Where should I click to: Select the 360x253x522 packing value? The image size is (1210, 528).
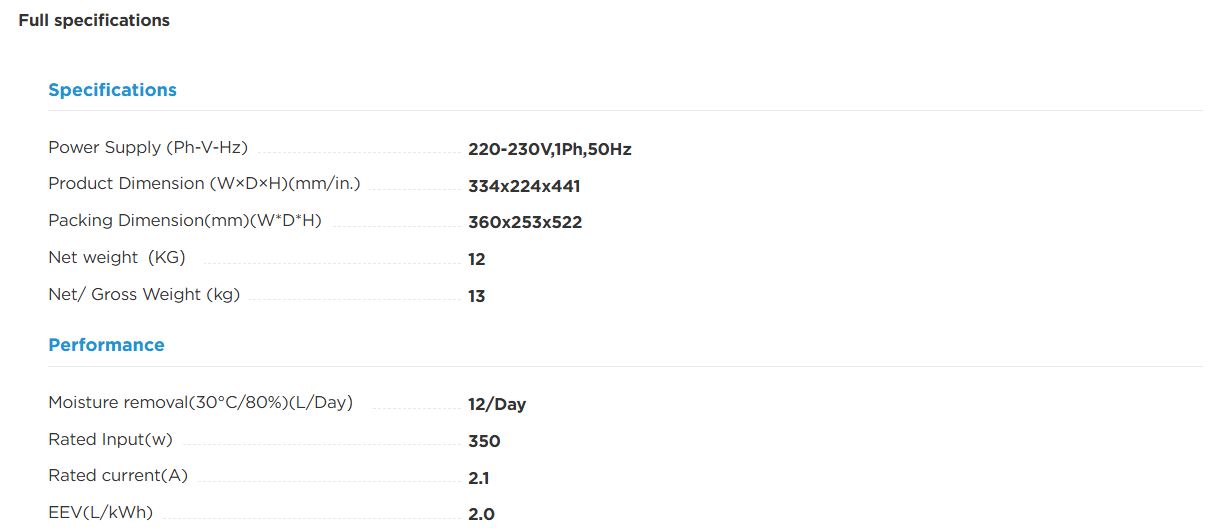point(525,223)
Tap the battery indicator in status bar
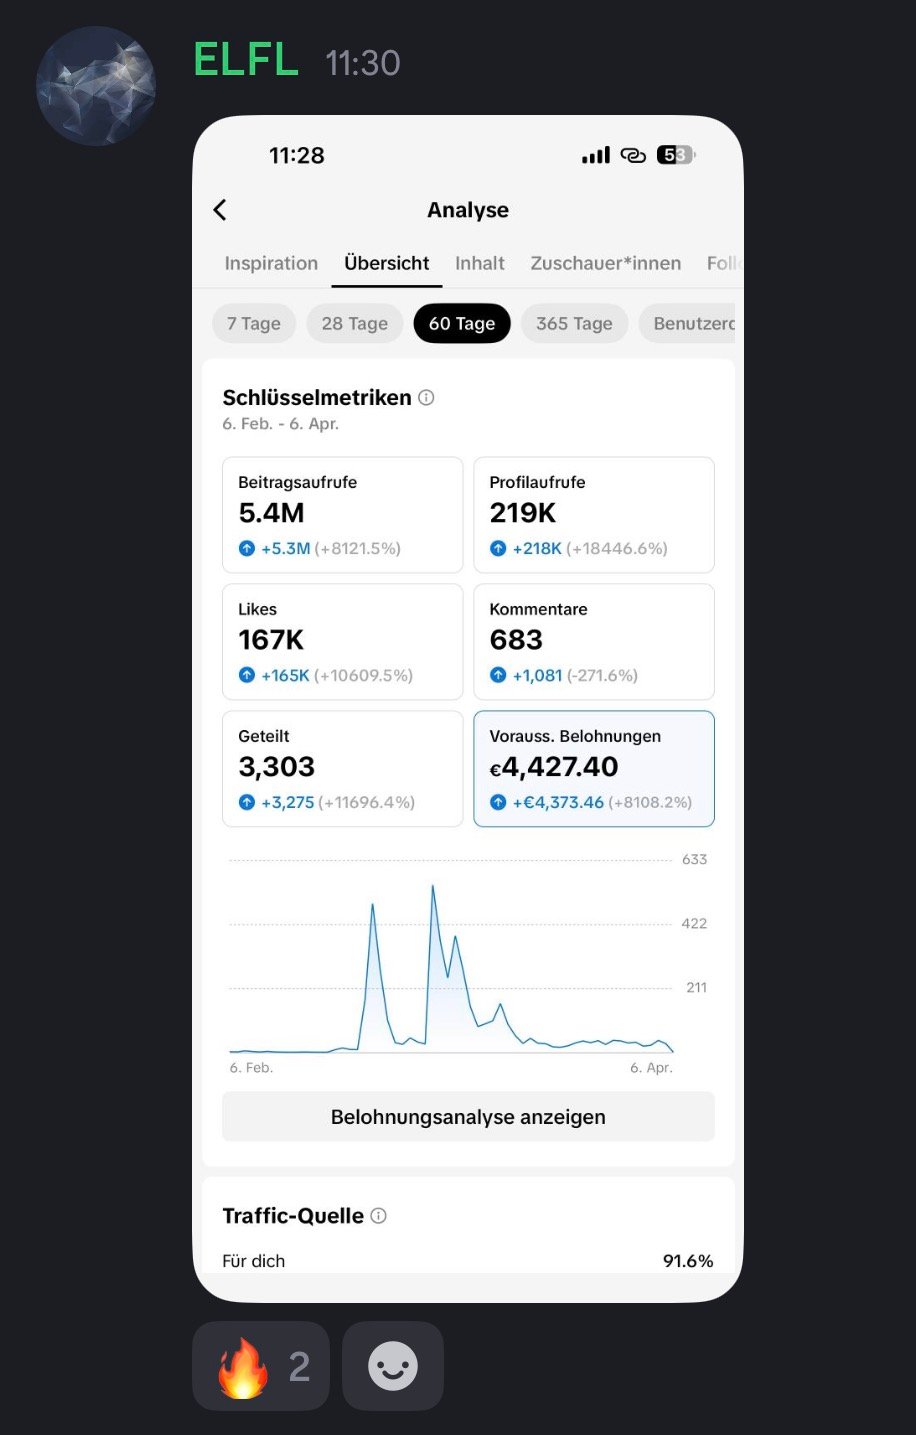The width and height of the screenshot is (916, 1435). [x=676, y=155]
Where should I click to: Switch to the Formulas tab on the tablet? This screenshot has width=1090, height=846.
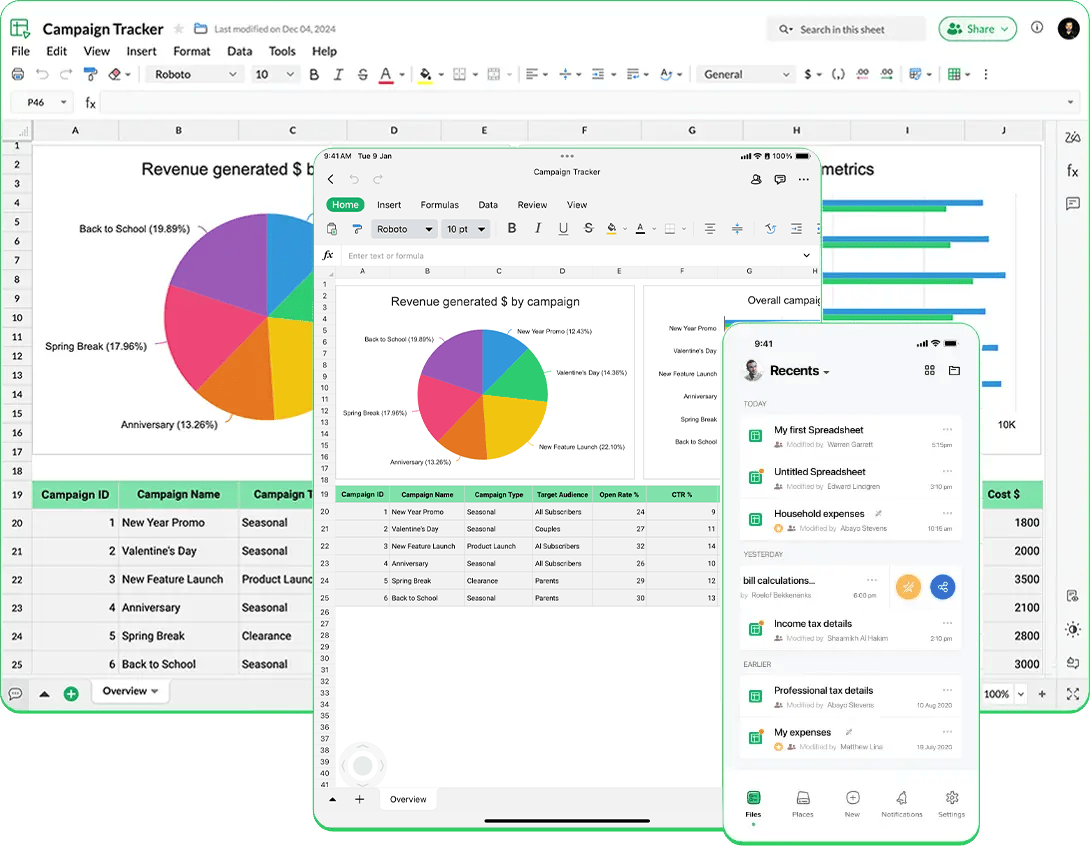click(x=440, y=204)
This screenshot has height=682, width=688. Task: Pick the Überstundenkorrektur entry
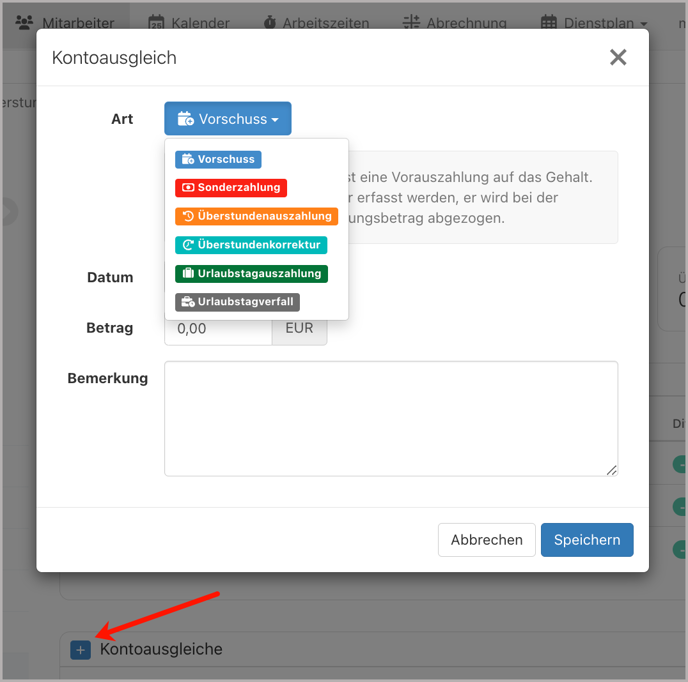(251, 245)
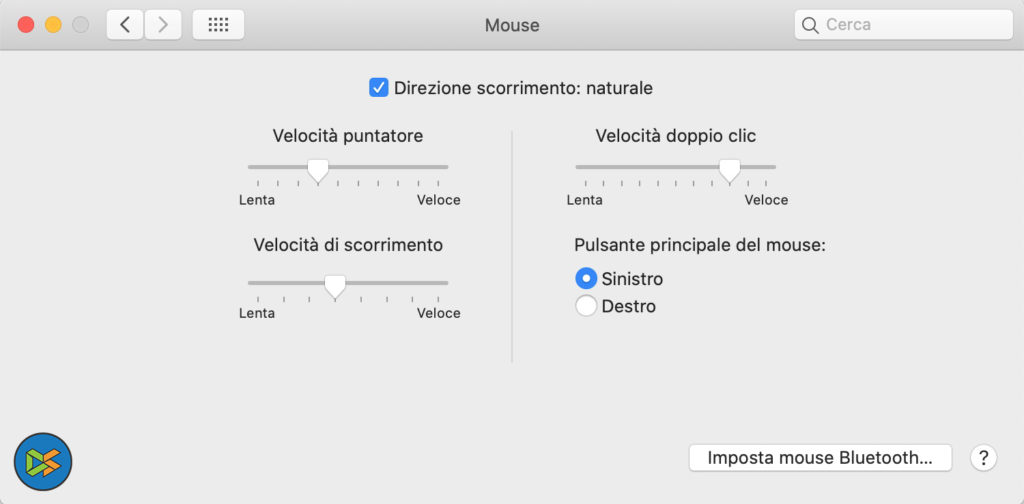
Task: Click the back navigation arrow
Action: click(125, 25)
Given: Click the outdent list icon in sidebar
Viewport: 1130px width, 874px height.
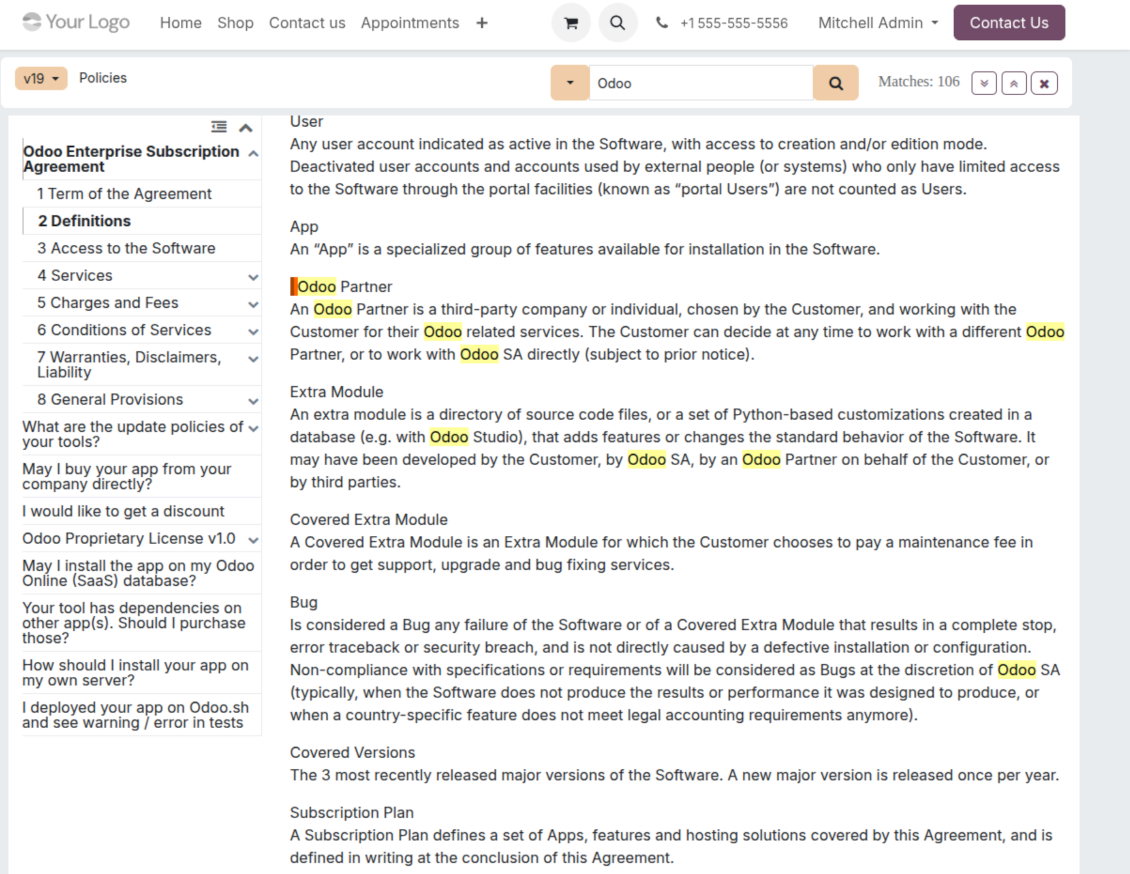Looking at the screenshot, I should click(x=219, y=127).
————
### Task item
Beginning with the line that contains "Tap the battery indicator in status bar" and ending with the final line of the entries, every line must be copied exactly; the pictures must not.

### Response to the exercise
Tap the battery indicator in status bar
The width and height of the screenshot is (916, 1435). [x=676, y=155]
Where should I click to: Switch to the Formulas tab on the tablet? This screenshot has width=1090, height=846.
click(x=440, y=204)
This screenshot has height=682, width=688. Task: Pick the Überstundenkorrektur entry
(251, 245)
Task: Click the back navigation arrow
Action: click(125, 25)
Given: Click the outdent list icon in sidebar
Viewport: 1130px width, 874px height.
Looking at the screenshot, I should click(x=219, y=127).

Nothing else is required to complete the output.